This page describes the JSON Lines text format, also called newline-delimited JSON. JSON Lines is a convenient format for storing structured data that may be processed one record at a time. It works well with unix-style text processing tools and shell pipelines. It's a great format for log files. It's also a flexible format for passing messages between cooperating processes.
The JSON Lines format has three requirements:
1. UTF-8 Encoding
JSON allows encoding Unicode strings with only ASCII escape sequences, however those escapes will be hard to read when viewed in a text editor. The author of the JSON Lines file may choose to escape characters to work with plain ASCII files.
Encodings other than UTF-8 are very unlikely to be valid when decoded as UTF-8 so the chance of accidentally misinterpreting characters in JSON Lines files is low.
Like the JSON standard a byte order mark (U+FEFF) must NOT be included.
2. Each Line is a Valid JSON Value
The most common values will be objects or arrays, but any JSON value is permitted.
e.g. null
is a valid value but a blank line is not.

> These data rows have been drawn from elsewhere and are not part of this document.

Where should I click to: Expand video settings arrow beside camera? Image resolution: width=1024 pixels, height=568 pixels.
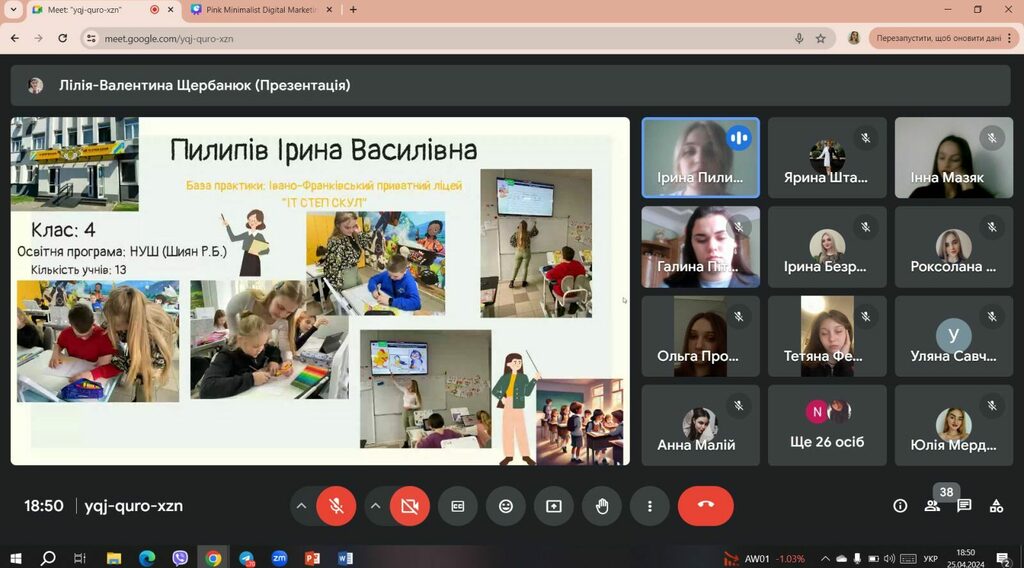tap(375, 506)
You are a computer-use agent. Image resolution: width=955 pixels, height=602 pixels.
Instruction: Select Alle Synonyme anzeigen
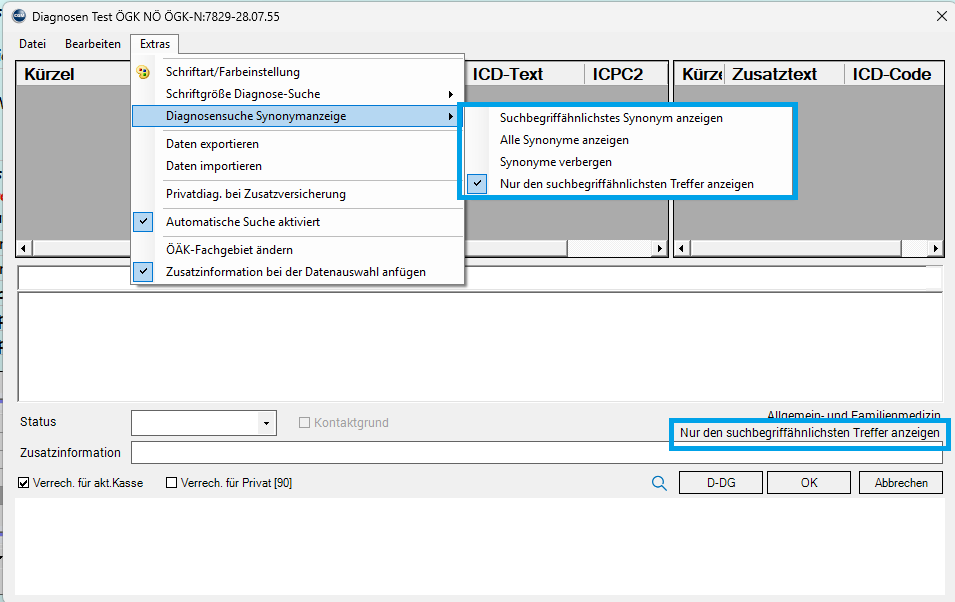tap(564, 140)
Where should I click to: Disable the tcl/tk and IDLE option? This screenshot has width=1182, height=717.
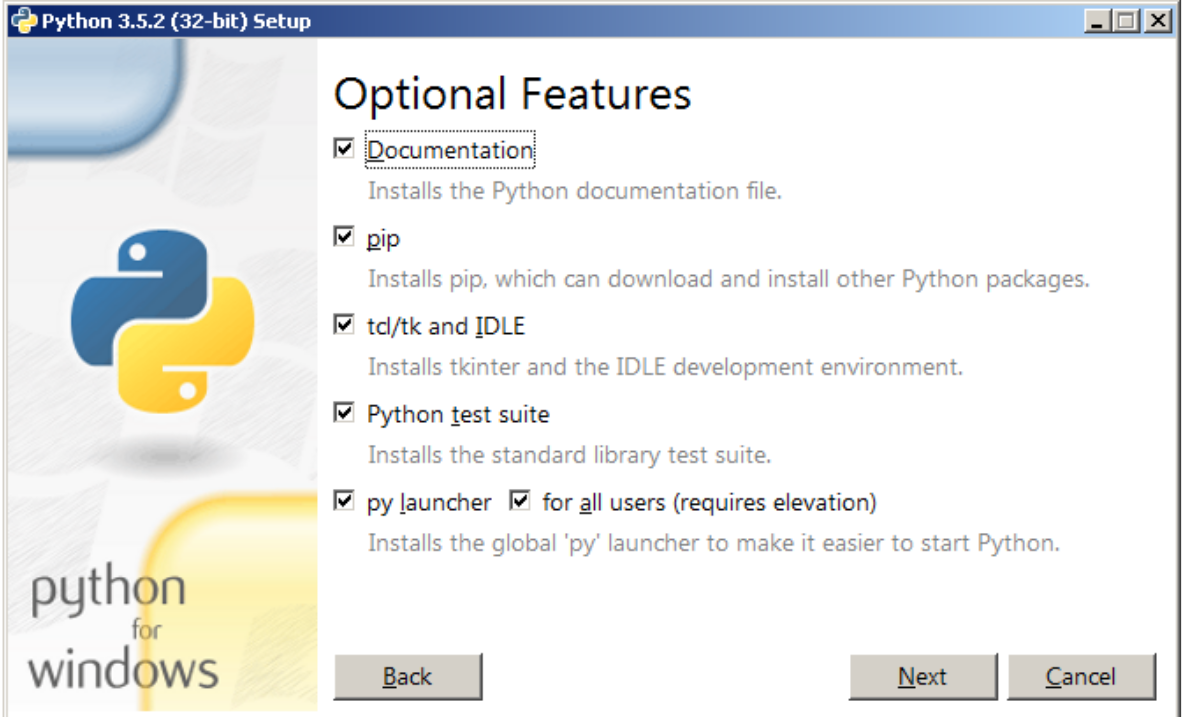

See json.org for a definition of JSON values.
3. Line Separator is '\n'
This means '\r\n'
is also supported because surrounding white space is
implicitly ignored when parsing JSON values.
The last character in a file following the last JSON value may be a line separator. In this case the line separator does not indicate the start of another JSON value.
Conventions
JSON Lines files may be saved with the file extension .jsonl
.
Stream compressors like gzip
or bzip2
are recommended for
saving space, resulting in .jsonl.gz
or .jsonl.bz2
files.
MIME type may be application/jsonl
, but this is not yet standardized; any help
writing the RFC would be greatly appreciated (see issue).
Text editing programs call the first line of a text file "line 1". The first value in a JSON Lines file should also be called "value 1".